_COMPLETE THE FOLLOWING_
**A)** Answer these from the article on the Hyperion refinery air permit:
(i) What carbon monoxide level does the DENR air permit require, and what level does Hyperion consider reasonable?
(ii) By what date must Hyperion and the opponents file their responses?
(iii) What pollutant does the article name as not covered in the state's air permitting program?
**B)** Write the next part of the article on the Hyperion refinery air permit, picking up after its final sentence.

Hyperion challenged only one requirement in the permit: a carbon monoxide emission standard so low, it said, that it couldn’t be met consistently. In Monday’s court filing, written by Assistant Attorney General Roxanne Giedd, the state said it still supports the lower CO level it is requiring for the refinery’s large process heaters.
She said the DENR is relying on air quality permits for several other refineries — Bay Town Refinery, Cenco Refining and Big West Refining, as well as a “preponderance” of other evidence that indicate the limit is achievable.
However, Hyperion disagrees with those examples. The DENR air permit wants the CO level at 0.007 pounds per million Btus of carbon monoxide. Hyperion says 0.010 pounds per million Btus is reasonable.
Colin Campbell, a consulting engineer with RTP Environmental, said the state’s examples are without merit: the first refines fuels other than oil and has had its permit changed to allow a 10-fold increase; the second’s permit was for an expansion that was never built, and the third was to reactivate a long-dormant refinery, which also never happened, he said. In addition, Campbell said, those refineries were never built with process heaters, which Hyperion’s plan calls for.
Both appeals were filed in January. Hyperion and the opponents — Sierra Club, Save Union County and Citizens Opposed to Oil Pollution, referred to jointly as Citizens — have until April 15 to file their responses.
Citizens rebutted
Giedd took many of the objections of the Citizens to task. She said their demand for an Environmental Impact Statement called for an investigation far broader in scope and subject matter than the board has jurisdiction over, and said the DENR properly decided not to conduct one.
In addition, she wrote, Citizens presented no evidence or legal requirement that would justify requiring Hyperion to model effects for pollutants not covered in the Department of Environment and Natural Resources’ air permitting program, such as carbon dioxide.

_SOURCE EXCERPT_
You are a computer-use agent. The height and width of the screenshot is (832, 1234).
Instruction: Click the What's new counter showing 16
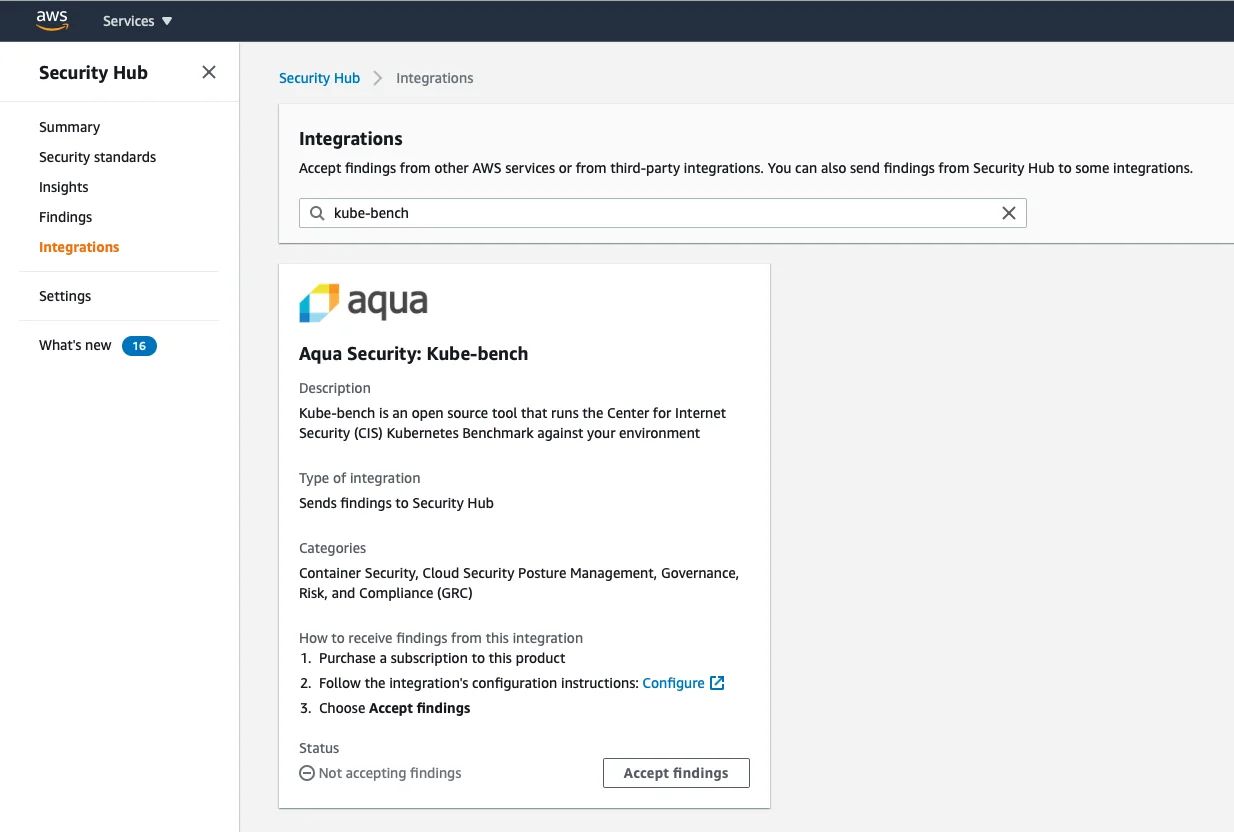coord(139,345)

_RESPONSES_
**A)**
(i) The permit requires 0.007 pounds per million Btus, and Hyperion considers 0.010 pounds per million Btus reasonable.
(ii) April 15.
(iii) Carbon dioxide.

**B)**
She wrote further that Citizens lacked any evidence that Hyperion was unable to prepare a proper startup, shutdown and maintenance plan, or other operating plans, as it charged. In addition, Giedd noted, those plans will be subject to public scrutiny and comment later, when they are submitted.
Her filing also shot down opponents’ contention that air cooling is “acceptable and feasible” for the refinery’s cooling towers, and said that even their own witness, William Powers, admitted in sworn testimony that it wouldn’t be adequate.
The document said Hyperion correctly chose to use Sioux Falls for its air quality modeling rather than Sioux City because Sioux City sits in the Missouri River Valley, which affects its air quality and weather data more than the Big Sioux River affects Sioux Falls’.
‘Objections are valid’
Save Union County spokesman Ed Cable said Wednesday that he still believes opponents’ objections to the air permit are valid.
“The attorney general can have an opinion and the court can overturn it,” he said. “The majority of our case will relate the fact that the DENR and the attorney general’s office, in reviewing it, are not consistent with the Clean Air Act. We’ll have numerous case law findings supporting our positions as well as EPA findings.”
Hyperion plans to build a $10 billion, 400,000-barrel-per-day oil refinery and energy center just north of Elk Point, S.D.